Less taxing for those with vertigo is a morning cruise along Lake Tarawera. Our ship moored in Duck Bay, home to the Hot Water beach where hot springs propel invigorating jets from the lake bed. As I soaked in the natural thermal rock pool, glass of bubbly in hand, I had nothing more on my mind than becoming a prune. A kind of bliss. As the crew of the Clearwater Cruises served us breakfast it struck me that, trimmings aside, you could hardly fail to recharge your batteries here.

And if you're the type who gets seasick, then off-road driving may not be the answer. But it worked for me. Off Road NZ whispered sweet LPG-scented nothings to my inner petrolhead; runs on the sprint car circuit, karting track and four-wheel-driving safari were more fun than a rational adult should have without additives.

I could probably say the same of Skyline Skyrides, which sits atop Mount Ngongotaha, but given it followed another four glasses of red after dinner at the lovely Cableway Restaurant (they do spoil you ...), it may not be a claim that would stand up to empirical scrutiny. Still, I hazily recall cackling maniacally while hurtling downhill in a three-wheeled luge along the one-kilometre "advanced" track (there's a two-kilometre scenic version for the more reserved) before skidding into an inelegant heap. I'm told they also have brakes.

A little more sedate, but no less spectacular, was the chairlift offering a grand panorama of Rotorua. As we sat enclosed in the gleaming new eight-seat gondola, I realised it had been a long time since I had felt this relaxed. Or drunk; I always get the two confused.

Looking to unwind from all that unwinding? You could do much worse than the Polynesian Day Spa. Having missed the metro bus, I decided it was time to avail myself to the joys of an upper-body massage. Bonnie was my masseur's name, and bonnie was her technique. After 10 minutes I was relaxed; on 12 I was jelly. I have a vague recollection of stumbling groggily out of the booth and being asked the time. I'm pretty sure I dribbled "2012?", which has to be a recommendation of sorts.

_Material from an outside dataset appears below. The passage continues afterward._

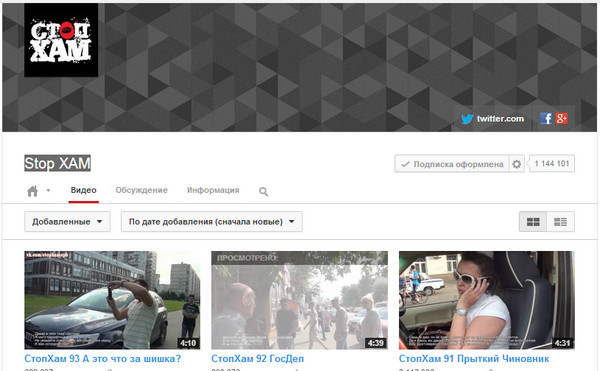Open the sort by date dropdown
This screenshot has height=371, width=600.
click(212, 222)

A grand way to finish off the trip and one, as I dozed off, that had me contemplating how what appealed to me about the place above all was the people. The best thing about New Zealanders? That there aren't many of them. Oh, they're lovely and that's no mistake. It's more about the different spacing and pacing. One wouldn't want to damn their pretty isles as some quaint backwater. That would be stereotyping and patronising. And only half-true.

It's just that the beat is absorbed by the inhabitants and, as a result, you get folk not nearly as obsessed with getting the 42-inch plasma for the dunny. There's a quality of life we lost a long time ago and with that comes an innate smugness and calm. There's a reverse snobbery at play, we're just too "thuck" to get it.

So, to that most banal of observations for a tourist destination; I'd rather live than visit here. And what will linger long in the memory from my brief stay is the bubbling, geothermal activity and the authentic, even bubblier hospitality. Right proper geysers, if you will.